Figure 21: CDF breakdown for Flashpache on 3.0 GB data set, load level 0.95

The more impressive result is the reduction in latency, even when run at these higher throughputs. Flash sees improvements of 40x median, 6x mean, and 54x in 90 percentile latency. Eliminating metadata-induced blocking has improvements of 5.8x median, and 3.6x mean, and eliminating blocking in sendfile() reduces a factor of 3 in mean latency. Apache sees improvements of 6x median, 15x mean, and 72x in 90 percentile latency. The one seemingly odd result, an increase in mean latency from fd-pass to no-mmap, is due to an increase in blocking, since the removal of mmap() also results in losing the mincore() function, which could precisely determine memory residency of pages. The New-Flash server obtains this residency information via a flag in sendfile(), which again eliminates blocking.
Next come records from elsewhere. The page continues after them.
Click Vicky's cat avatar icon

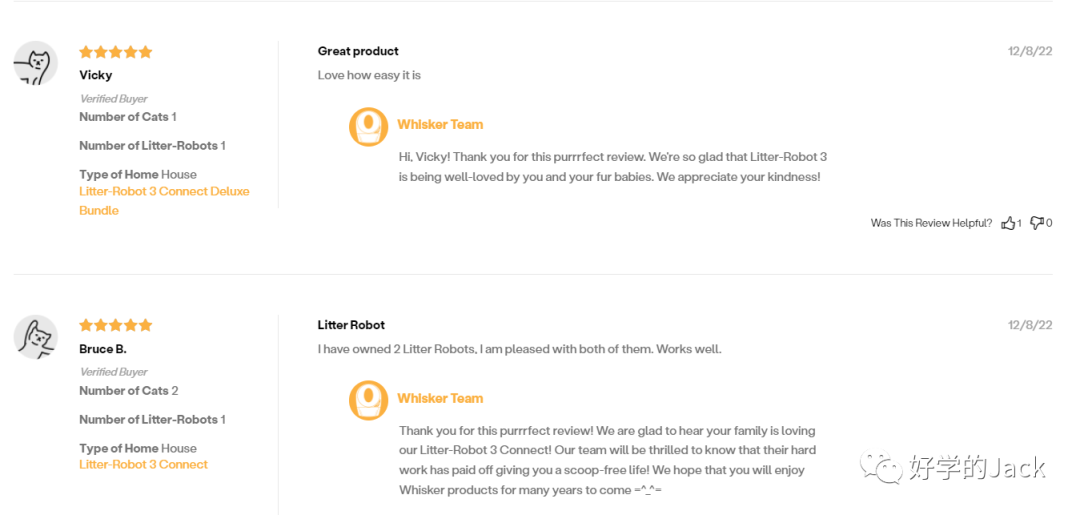coord(35,64)
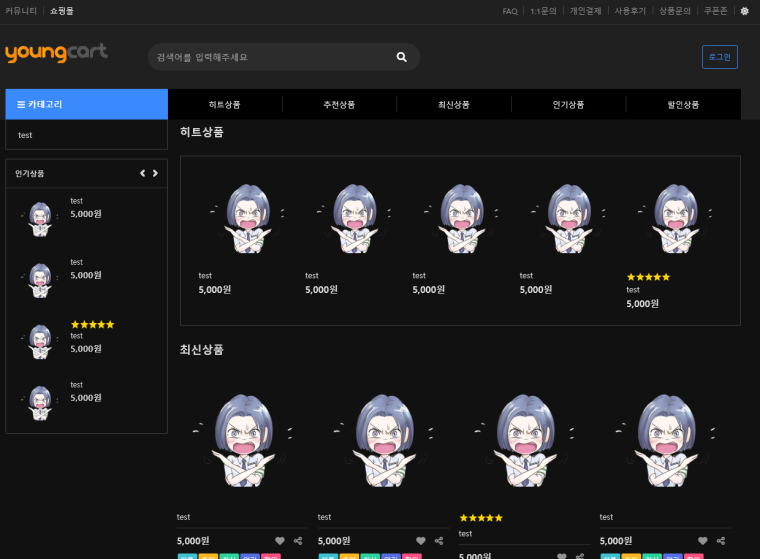Share the first 최신상품 product

pos(298,541)
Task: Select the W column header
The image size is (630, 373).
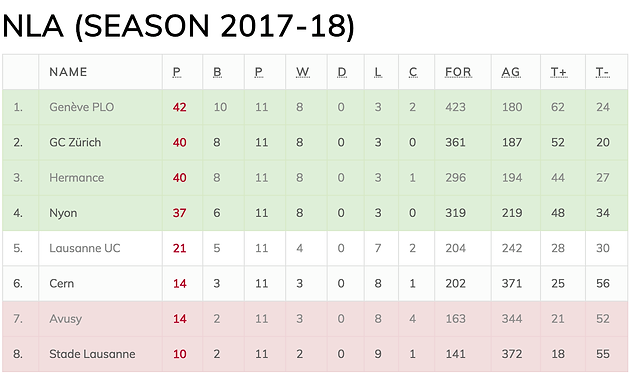Action: click(303, 72)
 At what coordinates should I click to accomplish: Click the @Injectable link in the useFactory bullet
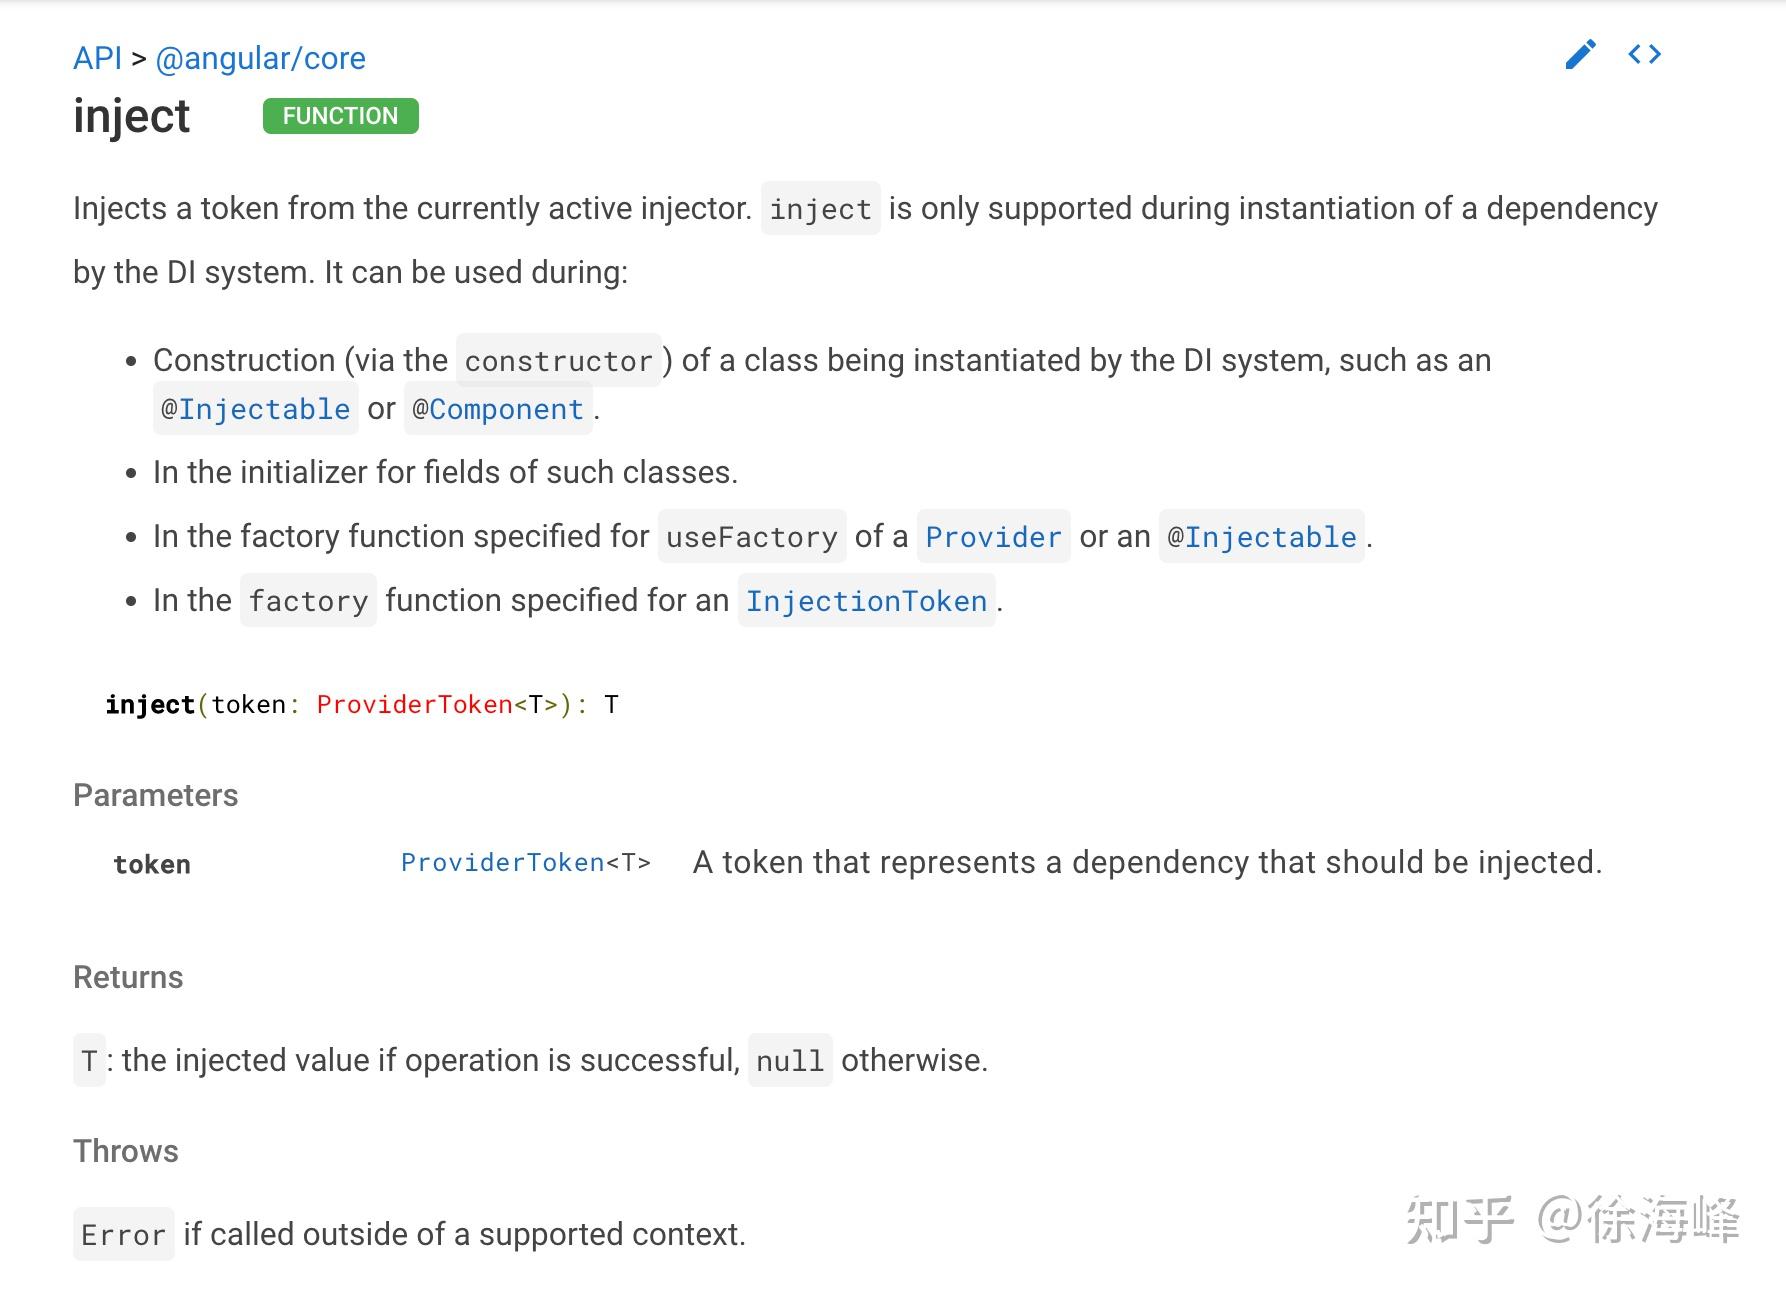tap(1262, 537)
Not only do the new servers have lower latencies, but they also show qualitatively different latency characteristics. Figure 15 shows that median latency no longer grows with data set size, despite the increase in mean latencies. Mean latency still increases due to cache misses, but the median request is a cache hit in all cases. Figures 16 and 17 show the latency CDFs for $5^{th}$ percentile, mean, median, and $95^{th}$ percentile with varying load. Though the mean latency and $95^{th}$ percentile increase, the $95^{th}$ percentile shows less than a tripling versus its minimum values, which is much less than the two orders of magnitude observed originally. The other values are very flat, indicating that most of the requests are served with the same quality at different load levels. More importantly, the $95^{th}$ percentile CDF values are lower than the mean latency, because the time spent on the largest requests (the last 5%) is much higher than the time spent on other requests, as expected from Table 2.